Guyana | Suriname | South America | Only 2 countries in South America drive on the left like England and India | Latin America | Australia | Europe | Asia | Africa | British Colony | Which countries drive on the right | World | the world

Many countries around the world, especially those with a British colonial history, follow the reverse driving rule. Photo: Composite of Fabrizio Oviedo/La República/El País

On a continent where roads and highways mandate right-of-way, two countries must break the mold. With the exception of two South American countries, where Driving on the left is the rule, a fact for those with geographical interests, but a fascinating chapter in the history of colonial influence and the formation of national identities. This note shows the reasons behind the uniqueness of this road and looks at how these countries keep alive the tradition of connecting them to distant places like England and India. Australiaamong others.

Most Latin American countries follow the rule of driving on the right, as do many territories in Europe, America and Asia, with two countries in the South American subcontinent as exceptions. This trait places them in a unique group globally, and undoubtedly adds an extra layer of interest to tourists and students of international culture and customs.
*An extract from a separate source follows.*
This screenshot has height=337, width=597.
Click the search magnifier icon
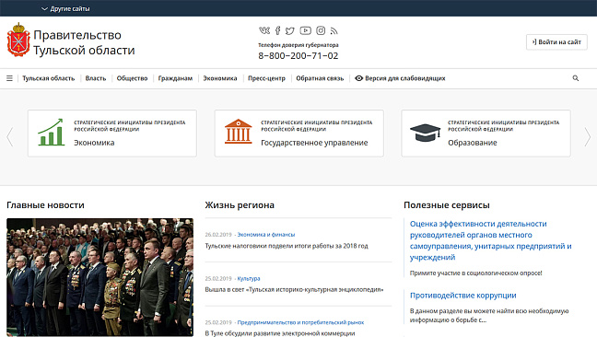tap(576, 78)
There are 7 countries in the US that drive on the left. Photo: Motormania

Which countries in South America drive on the left?

Guyana and Suriname They stand out on the map of South America for a reason beyond their cultural and natural diversity: they Territories only In which you drive on the left. Unlike their neighbors, they have preserved this practice, a remnant of their colonial past. GuyanaKnown by many as the 'Dubai' of South America due to its impressive economic growth and development. Surinam, the least vast and least populated country in the region. Both constitute a case study in how colonial traditions and traditions continue to influence current social norms and structures.
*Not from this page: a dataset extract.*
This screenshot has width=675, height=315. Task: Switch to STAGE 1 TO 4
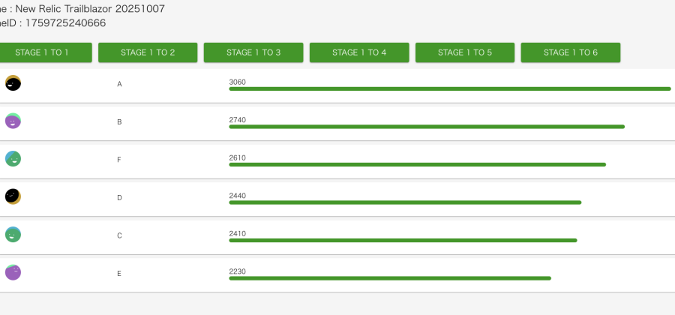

See also  New War Bonus for IVSS Pensioners, March 2024: Collect Today on Subsidy Via Patria | Venezuela | Retired Bonds | IVSS Bonds | Pensioner Bonds | Venezuela

Countries of the world that drive on the left. Photo: World Standards/Statista

Why do these countries drive on the left instead of the right like most?
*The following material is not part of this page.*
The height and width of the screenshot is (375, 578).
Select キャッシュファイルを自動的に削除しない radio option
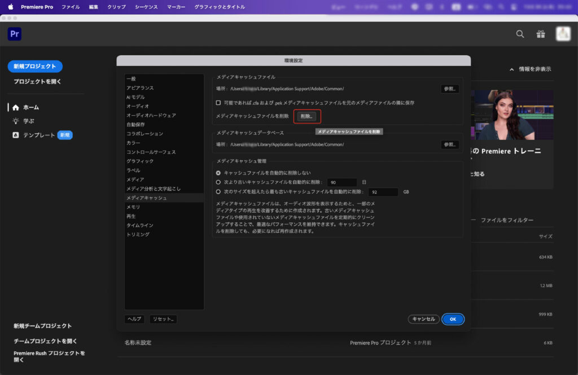point(218,173)
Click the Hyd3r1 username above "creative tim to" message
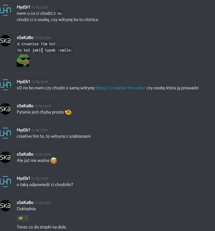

Following are the reasons for left hand driving in Guyana and Suriname Historical and cultural. The British influenceIn Guyana a is the primary factor, while in Suriname, it is despite Dutch colony, various circumstances compounded this uniqueness, including commercial and administrative exchanges with British territories in the Caribbean. While in Europe, the French Revolution marked a shift towards right-wing driving, these South American countries maintained British heritage and showed how the colonial legacy left an indelible mark on everyday aspects such as traffic regulations.

Which countries in the world drive on the left?

The practice of driving on the left is not limited to Guyana and Suriname in the United States. Globally, many countries, especially those with a British colonial history, follow this norm. This phenomenon reflects a mosaic of colonial histories and administrative decisions that led to the division of the world map by borders and the direction its inhabitants drove.


  • United Kingdom (England, Scotland and Ireland)
  • Cyprus
  • Malta


  • Uganda
  • Kenya
  • Mauricio
  • Mozambique
  • Seychelles
  • Tanzania
  • South Africa



  • Bahamas
  • Falkland Islands
  • Bermuda
  • Trinidad and Tobago
  • Jamaica
  • Guyana
  • Surinam


  • India
  • Hong Kong
  • Malaysia
  • Indonesia
  • Japan

Which countries have the most left-handed people in the world?

According to a study by Statista, approximately 12% of the world's population is estimated to be left-handed, although the percentage varies by country. The data shows that the Netherlands has the highest number of left-handed people in the world at 13.2%.